Die Betroffenen meldeten den Vorgang, nachdem sie von den Misshandlungen in der deutschen Bundeswehr gehört hatten. Soldaten, die inzwischen ihre Ausbildung beendet haben, sagten inzwischen aus, ihre Kameraden seien "physisch und psychisch am Ende gewesen", einige hätten geweint. "Dem Ausbilder hat das sichtlich Spaß gemacht", sagte ein Augenzeuge. Der betreffende Feldwebel befindet sich zurzeit auf einem Einsatz der österreichischen Armee im Ausland.

Minister Platter sagte am Freitag, er habe alle Soldaten schriftlich informiert, dass solche Übergriffe "inakzeptabel" seien. Man werde mit "voller Härte" gegen die Verantwortlichen vorgehen. Der österreichische Leiter der Menschenrechtsorganisation "Amnesty International", Heinz Patzelt, sagte, die Bilder hätten ihn "an den Gefangenentransport der USA nach Guantånamo" erinnert. Es möge zwar sein, dass die Ausbilder nicht beabsichtigt hätten, die Betroffenen zu foltern - sie hätten aber zu Maßnahmen gegriffen, "die in anderen Fällen Folter darstellen".

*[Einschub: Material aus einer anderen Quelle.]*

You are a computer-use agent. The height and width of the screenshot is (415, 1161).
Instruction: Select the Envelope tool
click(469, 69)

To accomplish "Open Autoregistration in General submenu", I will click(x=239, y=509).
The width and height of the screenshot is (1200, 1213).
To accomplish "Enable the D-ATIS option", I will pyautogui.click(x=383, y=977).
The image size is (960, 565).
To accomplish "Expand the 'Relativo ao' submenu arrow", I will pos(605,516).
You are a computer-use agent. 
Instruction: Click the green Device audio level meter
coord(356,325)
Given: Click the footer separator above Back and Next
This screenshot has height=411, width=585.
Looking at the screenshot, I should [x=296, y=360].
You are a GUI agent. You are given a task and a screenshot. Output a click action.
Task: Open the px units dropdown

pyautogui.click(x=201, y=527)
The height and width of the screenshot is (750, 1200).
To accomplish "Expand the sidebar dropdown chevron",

Die Truppenstärke der österreichischen Streitkräfte (Bundesheer) liegt zurzeit bei rund 35 000 Mann. Darunter sind 17 000 Wehrpflichtige, die gewöhnlich acht Monate dienen müssen. Gegenwärtig entsendet Wien Soldaten zu internationalen Einsätzen nach Afghanistan, auf die Golan-Höhen, nach Bosnien und Kosovo.